• [Task instructions]
Output every line below without omitting or altering anything.

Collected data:
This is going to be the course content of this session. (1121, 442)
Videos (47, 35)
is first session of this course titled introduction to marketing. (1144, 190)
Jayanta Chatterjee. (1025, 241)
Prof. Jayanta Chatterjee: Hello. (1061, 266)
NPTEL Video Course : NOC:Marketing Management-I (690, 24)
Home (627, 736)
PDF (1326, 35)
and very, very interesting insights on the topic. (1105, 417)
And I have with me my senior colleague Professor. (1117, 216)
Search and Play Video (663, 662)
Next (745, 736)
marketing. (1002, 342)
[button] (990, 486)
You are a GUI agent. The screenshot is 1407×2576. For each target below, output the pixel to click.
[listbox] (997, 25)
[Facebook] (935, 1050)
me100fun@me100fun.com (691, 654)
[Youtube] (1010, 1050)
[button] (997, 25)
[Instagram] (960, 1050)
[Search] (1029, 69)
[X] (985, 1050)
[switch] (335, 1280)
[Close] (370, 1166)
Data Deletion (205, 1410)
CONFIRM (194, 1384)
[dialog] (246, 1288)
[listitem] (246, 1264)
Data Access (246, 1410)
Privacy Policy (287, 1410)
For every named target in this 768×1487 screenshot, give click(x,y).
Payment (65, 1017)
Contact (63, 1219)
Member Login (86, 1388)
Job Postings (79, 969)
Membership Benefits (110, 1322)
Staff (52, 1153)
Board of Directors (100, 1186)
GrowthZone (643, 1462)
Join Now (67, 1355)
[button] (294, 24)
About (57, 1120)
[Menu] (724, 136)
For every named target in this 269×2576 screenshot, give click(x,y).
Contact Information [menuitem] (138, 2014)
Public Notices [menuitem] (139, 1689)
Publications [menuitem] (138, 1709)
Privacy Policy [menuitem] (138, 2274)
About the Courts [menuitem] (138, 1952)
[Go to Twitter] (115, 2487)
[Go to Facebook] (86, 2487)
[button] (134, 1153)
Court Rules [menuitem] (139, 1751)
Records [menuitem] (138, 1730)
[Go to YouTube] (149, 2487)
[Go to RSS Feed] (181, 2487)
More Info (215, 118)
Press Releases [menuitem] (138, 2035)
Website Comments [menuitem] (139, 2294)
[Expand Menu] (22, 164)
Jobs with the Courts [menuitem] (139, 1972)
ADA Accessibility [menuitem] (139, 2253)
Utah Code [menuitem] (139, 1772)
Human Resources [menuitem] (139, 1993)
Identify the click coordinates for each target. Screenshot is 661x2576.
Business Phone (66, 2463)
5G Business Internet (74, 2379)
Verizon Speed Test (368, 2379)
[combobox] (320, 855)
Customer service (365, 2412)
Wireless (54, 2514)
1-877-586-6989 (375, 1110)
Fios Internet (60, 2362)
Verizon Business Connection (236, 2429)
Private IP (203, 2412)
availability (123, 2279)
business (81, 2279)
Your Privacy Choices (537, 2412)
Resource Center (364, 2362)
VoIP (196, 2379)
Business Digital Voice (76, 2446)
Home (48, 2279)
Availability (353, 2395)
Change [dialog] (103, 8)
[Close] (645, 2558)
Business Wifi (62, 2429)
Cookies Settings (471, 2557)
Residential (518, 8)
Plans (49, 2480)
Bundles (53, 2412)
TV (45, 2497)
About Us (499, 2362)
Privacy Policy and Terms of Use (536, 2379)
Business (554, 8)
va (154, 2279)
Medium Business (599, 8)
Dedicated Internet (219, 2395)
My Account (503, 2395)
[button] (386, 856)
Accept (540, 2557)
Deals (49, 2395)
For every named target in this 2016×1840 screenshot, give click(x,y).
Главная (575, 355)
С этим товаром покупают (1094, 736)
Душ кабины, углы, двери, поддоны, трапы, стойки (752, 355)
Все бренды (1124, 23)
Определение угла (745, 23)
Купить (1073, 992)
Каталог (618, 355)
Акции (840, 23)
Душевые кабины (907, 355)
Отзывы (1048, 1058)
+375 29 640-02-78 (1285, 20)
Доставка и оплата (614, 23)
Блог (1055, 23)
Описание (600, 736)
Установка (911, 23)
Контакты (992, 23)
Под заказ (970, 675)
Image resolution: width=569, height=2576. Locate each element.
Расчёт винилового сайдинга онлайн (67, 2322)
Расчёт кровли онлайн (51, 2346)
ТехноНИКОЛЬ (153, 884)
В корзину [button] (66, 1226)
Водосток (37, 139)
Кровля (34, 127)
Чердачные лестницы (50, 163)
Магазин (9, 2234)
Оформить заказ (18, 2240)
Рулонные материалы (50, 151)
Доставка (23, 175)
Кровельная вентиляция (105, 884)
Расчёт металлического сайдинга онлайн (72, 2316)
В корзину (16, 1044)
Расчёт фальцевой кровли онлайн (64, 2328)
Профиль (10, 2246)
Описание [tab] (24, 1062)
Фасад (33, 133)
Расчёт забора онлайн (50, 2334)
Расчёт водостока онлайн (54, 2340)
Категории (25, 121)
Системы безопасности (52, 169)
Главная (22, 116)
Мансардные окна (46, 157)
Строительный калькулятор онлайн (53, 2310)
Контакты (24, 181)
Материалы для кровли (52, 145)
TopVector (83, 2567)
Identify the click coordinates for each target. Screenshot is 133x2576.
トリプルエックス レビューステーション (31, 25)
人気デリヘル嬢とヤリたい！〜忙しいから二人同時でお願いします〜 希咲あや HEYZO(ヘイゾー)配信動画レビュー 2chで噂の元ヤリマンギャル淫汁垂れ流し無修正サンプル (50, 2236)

• [Reply to the task]
This is going to be the course content of this session. (1121, 442)
Videos (47, 35)
is first session of this course titled introduction to marketing. (1144, 190)
Jayanta Chatterjee. (1025, 241)
Prof. Jayanta Chatterjee: Hello. (1061, 266)
NPTEL Video Course : NOC:Marketing Management-I (690, 24)
Home (627, 736)
PDF (1326, 35)
and very, very interesting insights on the topic. (1105, 417)
And I have with me my senior colleague Professor. (1117, 216)
Search and Play Video (663, 662)
Next (745, 736)
marketing. (1002, 342)
[button] (990, 486)
You are a GUI agent. The screenshot is 1407×2576. For each target below, output the pixel to click.
[listbox] (997, 25)
[Facebook] (935, 1050)
me100fun@me100fun.com (691, 654)
[Youtube] (1010, 1050)
[button] (997, 25)
[Instagram] (960, 1050)
[Search] (1029, 69)
[X] (985, 1050)
[switch] (335, 1280)
[Close] (370, 1166)
Data Deletion (205, 1410)
CONFIRM (194, 1384)
[dialog] (246, 1288)
[listitem] (246, 1264)
Data Access (246, 1410)
Privacy Policy (287, 1410)
For every named target in this 768×1487 screenshot, give click(x,y).
Payment (65, 1017)
Contact (63, 1219)
Member Login (86, 1388)
Job Postings (79, 969)
Membership Benefits (110, 1322)
Staff (52, 1153)
Board of Directors (100, 1186)
GrowthZone (643, 1462)
Join Now (67, 1355)
[button] (294, 24)
About (57, 1120)
[Menu] (724, 136)
For every named target in this 269×2576 screenshot, give click(x,y).
Contact Information [menuitem] (138, 2014)
Public Notices [menuitem] (139, 1689)
Publications [menuitem] (138, 1709)
Privacy Policy [menuitem] (138, 2274)
About the Courts [menuitem] (138, 1952)
[Go to Twitter] (115, 2487)
[Go to Facebook] (86, 2487)
[button] (134, 1153)
Court Rules [menuitem] (139, 1751)
Records [menuitem] (138, 1730)
[Go to YouTube] (149, 2487)
[Go to RSS Feed] (181, 2487)
More Info (215, 118)
Press Releases [menuitem] (138, 2035)
Website Comments [menuitem] (139, 2294)
[Expand Menu] (22, 164)
Jobs with the Courts [menuitem] (139, 1972)
ADA Accessibility [menuitem] (139, 2253)
Utah Code [menuitem] (139, 1772)
Human Resources [menuitem] (139, 1993)
Identify the click coordinates for each target. Screenshot is 661x2576.
Business Phone (66, 2463)
5G Business Internet (74, 2379)
Verizon Speed Test (368, 2379)
[combobox] (320, 855)
Customer service (365, 2412)
Wireless (54, 2514)
1-877-586-6989 (375, 1110)
Fios Internet (60, 2362)
Verizon Business Connection (236, 2429)
Private IP (203, 2412)
availability (123, 2279)
business (81, 2279)
Your Privacy Choices (537, 2412)
Resource Center (364, 2362)
VoIP (196, 2379)
Business Digital Voice (76, 2446)
Home (48, 2279)
Availability (353, 2395)
Change [dialog] (103, 8)
[Close] (645, 2558)
Business Wifi (62, 2429)
Cookies Settings (471, 2557)
Residential (518, 8)
Plans (49, 2480)
Bundles (53, 2412)
TV (45, 2497)
About Us (499, 2362)
Privacy Policy and Terms of Use (536, 2379)
Business (554, 8)
va (154, 2279)
Medium Business (599, 8)
Dedicated Internet (219, 2395)
My Account (503, 2395)
[button] (386, 856)
Accept (540, 2557)
Deals (49, 2395)
For every named target in this 2016×1840 screenshot, give click(x,y).
Главная (575, 355)
С этим товаром покупают (1094, 736)
Душ кабины, углы, двери, поддоны, трапы, стойки (752, 355)
Все бренды (1124, 23)
Определение угла (745, 23)
Купить (1073, 992)
Каталог (618, 355)
Акции (840, 23)
Душевые кабины (907, 355)
Отзывы (1048, 1058)
+375 29 640-02-78 (1285, 20)
Доставка и оплата (614, 23)
Блог (1055, 23)
Описание (600, 736)
Установка (911, 23)
Контакты (992, 23)
Под заказ (970, 675)
Image resolution: width=569, height=2576. Locate each element.
Расчёт винилового сайдинга онлайн (67, 2322)
Расчёт кровли онлайн (51, 2346)
ТехноНИКОЛЬ (153, 884)
В корзину [button] (66, 1226)
Водосток (37, 139)
Кровля (34, 127)
Чердачные лестницы (50, 163)
Магазин (9, 2234)
Оформить заказ (18, 2240)
Рулонные материалы (50, 151)
Доставка (23, 175)
Кровельная вентиляция (105, 884)
Расчёт металлического сайдинга онлайн (72, 2316)
В корзину (16, 1044)
Расчёт фальцевой кровли онлайн (64, 2328)
Профиль (10, 2246)
Описание [tab] (24, 1062)
Фасад (33, 133)
Расчёт забора онлайн (50, 2334)
Расчёт водостока онлайн (54, 2340)
Категории (25, 121)
Системы безопасности (52, 169)
Главная (22, 116)
Мансардные окна (46, 157)
Строительный калькулятор онлайн (53, 2310)
Контакты (24, 181)
Материалы для кровли (52, 145)
TopVector (83, 2567)
Identify the click coordinates for each target. Screenshot is 133x2576.
トリプルエックス レビューステーション (31, 25)
人気デリヘル嬢とヤリたい！〜忙しいから二人同時でお願いします〜 希咲あや HEYZO(ヘイゾー)配信動画レビュー 2chで噂の元ヤリマンギャル淫汁垂れ流し無修正サンプル (50, 2236)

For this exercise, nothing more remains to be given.